A globalização é feminina


Jorge Forbes

 

Depois da onda recente de manifestações, voltamos a tudo como era dantes? Seguramente não. O que as ruas expuseram, chacoalharam, berraram, estamparam, foi o que há um tempinho já vinha se cozinhando no fogão da pós-modernidade. O mundo, nós seres humanos estamos descobrindo uma nova maneira de expressar o que desejamos individual e coletivamente. Essa nova maneira, por ser realizada em um laço social horizontal, não mais vertical; por privilegiar o singular sobre o comum a todos; por não buscar grandes causas, mas a delicadeza dos afetos, é chamada de feminina. A globalização, a nova era em que vivemos, por conseguinte, é feminina. Muito diferente essa forma de ser, da anterior. Para deixar mais claro, vejamos um exemplo banal. Pensemos nos hábitos de se vestir de homens e mulheres. Um homem não vê nenhum problema em ir a uma festa de smoking, ou seja, vestido da mesma forma que todos os outros homens. Já uma mulher pode ter um ataque de desconforto se descobrir que seu vestido exclusivo, não é tão exclusivo, por estar enfeitando mais alguém. O homem se dá bem em grupo, gosta de time, de torcida, de roda de Chopp; uma mulher tenderá para a exclusividade, o singular, o detalhe. Essas características tão comuns no cotidiano reaparecem nas alterações atuais do laço social. Não estamos na época das poucas e grandes lutas, próximas ao universo masculino, mas das pequenas e multiformes expressões do desejo, habituais no universo feminino (se é que o feminino faz universo, dado a variedade).

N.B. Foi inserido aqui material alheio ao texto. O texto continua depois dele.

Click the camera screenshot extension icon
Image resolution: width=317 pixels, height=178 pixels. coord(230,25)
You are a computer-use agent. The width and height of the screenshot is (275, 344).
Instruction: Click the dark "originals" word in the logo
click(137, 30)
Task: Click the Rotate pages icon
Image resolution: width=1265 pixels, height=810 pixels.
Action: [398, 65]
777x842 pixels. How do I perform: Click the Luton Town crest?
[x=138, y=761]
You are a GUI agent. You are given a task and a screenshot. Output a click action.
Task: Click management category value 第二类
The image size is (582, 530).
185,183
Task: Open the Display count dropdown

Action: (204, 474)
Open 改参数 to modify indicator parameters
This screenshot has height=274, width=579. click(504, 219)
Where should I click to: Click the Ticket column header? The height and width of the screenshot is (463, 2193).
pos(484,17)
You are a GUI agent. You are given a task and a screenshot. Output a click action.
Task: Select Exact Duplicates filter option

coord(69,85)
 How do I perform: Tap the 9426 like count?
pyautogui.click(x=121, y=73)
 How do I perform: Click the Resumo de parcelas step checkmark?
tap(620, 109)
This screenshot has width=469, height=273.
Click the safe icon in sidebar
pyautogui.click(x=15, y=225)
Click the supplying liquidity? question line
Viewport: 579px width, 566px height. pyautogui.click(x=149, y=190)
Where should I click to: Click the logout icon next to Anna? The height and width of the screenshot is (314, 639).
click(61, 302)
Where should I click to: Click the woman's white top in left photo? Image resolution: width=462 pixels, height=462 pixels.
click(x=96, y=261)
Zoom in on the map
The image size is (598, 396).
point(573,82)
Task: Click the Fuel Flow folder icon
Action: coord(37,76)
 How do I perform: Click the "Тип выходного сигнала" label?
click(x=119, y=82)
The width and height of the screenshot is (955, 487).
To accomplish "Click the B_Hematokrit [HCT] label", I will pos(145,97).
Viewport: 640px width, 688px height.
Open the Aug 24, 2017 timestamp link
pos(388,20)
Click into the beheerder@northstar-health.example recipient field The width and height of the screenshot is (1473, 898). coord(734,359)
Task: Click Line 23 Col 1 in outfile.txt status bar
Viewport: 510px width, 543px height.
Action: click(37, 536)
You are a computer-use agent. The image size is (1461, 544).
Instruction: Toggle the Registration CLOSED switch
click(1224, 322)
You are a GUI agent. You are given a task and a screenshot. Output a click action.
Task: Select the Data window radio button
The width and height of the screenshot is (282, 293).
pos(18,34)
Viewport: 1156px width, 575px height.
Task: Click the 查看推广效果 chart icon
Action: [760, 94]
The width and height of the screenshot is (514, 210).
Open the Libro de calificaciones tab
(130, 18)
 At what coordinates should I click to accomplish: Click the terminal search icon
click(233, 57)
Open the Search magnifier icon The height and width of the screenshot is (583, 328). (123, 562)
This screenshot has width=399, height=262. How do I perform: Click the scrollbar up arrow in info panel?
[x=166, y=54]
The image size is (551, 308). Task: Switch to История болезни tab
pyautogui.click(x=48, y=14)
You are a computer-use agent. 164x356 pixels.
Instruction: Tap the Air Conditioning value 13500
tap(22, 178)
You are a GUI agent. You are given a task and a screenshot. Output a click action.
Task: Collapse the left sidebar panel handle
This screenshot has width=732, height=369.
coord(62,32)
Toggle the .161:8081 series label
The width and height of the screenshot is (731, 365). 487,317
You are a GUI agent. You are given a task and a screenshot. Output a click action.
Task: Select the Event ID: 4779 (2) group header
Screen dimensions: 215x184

        Ainda hoje, ao menos até antes dessa epidemia de manifestações, não passava semana em que um pai ou uma mãe não entrasse em meu consultório para se queixar de seu filho. A cantata se repetia: - “É um alienado, não se interessa por nada de importante, não sabe o nome dos ministros, nem mesmo o de todos os estados do Brasil, com as suas respectivas capitais. Ouve uma música que é um bate-estaca, não namora direito, fica, imagina, fica! Fala por murmúrios, vive grudado numa telinha de algum aparelho, não lê, não pensa. É meu filho!? Eu que de bandeira em punho fui para as ruas, expus minha vida, quase fui preso etc, etc.” Quem não reconhece, provavelmente em si mesmo, caro leitor, esse personagem, esse pai ou mãe angustiados?

        Vamos acalmá-los, ao menos tentar. O moço de hoje, participante da geração mutante, realmente não discute como antigamente, nem namora como antigamente, nem dança como antigamente, aliás, não faz quase nada como antigamente. Essa é a graça. Algo que chamou a atenção nessas manifestações de agora é a enorme aprovação popular acompanhada de um não saber o que se estava apoiando. Ridículo? Não, analítico. Também aí, as passeatas não são mais como antigamente. Quando oitenta por cento das pessoas dizem estar apoiando um não sei o que, estamos diante de um fenômeno onde a ação precede a razão, o que leva, em seguida, à busca de um diálogo esclarecedor, como pudemos constatar e vivenciar.

        Vimos dois países em confronto: o país dos burocratas, buscando desesperadamente resposta aos clamores das avenidas - iguais a baratas tontas que não conhecem a saída do perigo, nesse caso o povo, e pensam que marqueteiros políticos conhecem, ainda insistindo no jogo de cena - e o país dos conectados, dos que estão ligados na rede que permite o jogo das singularidades articuladas e que provou que o virtual se expressa consequentemente no real, se é que ainda é possível separar uma instância da outra.

        As ações de vandalismo, que não têm nada a ver com as manifestações virais, todo o contrário, refrearam, pelo momento, as expressões populares. Elas voltarão.

        A globalização é feminina. Isso dá certo savoir faire mais confortável às mulheres, mais só certo, não uma garantia. Ter corpo de mulher não garante o feminino. Esse, o feminino, é tão surpreendente no convívio, quanto as ruas brasileiras o são para o mundo. Os jornais do mundo todo se perguntam: - “O que está acontecendo com o Brasil?” Pois bem, o que está acontecendo é que o brasileiro sabe que o desejo vai além da necessidade e não tem medo de escolhê-lo. Para nós, vinte centavos valem muito barulho e fazem acordar.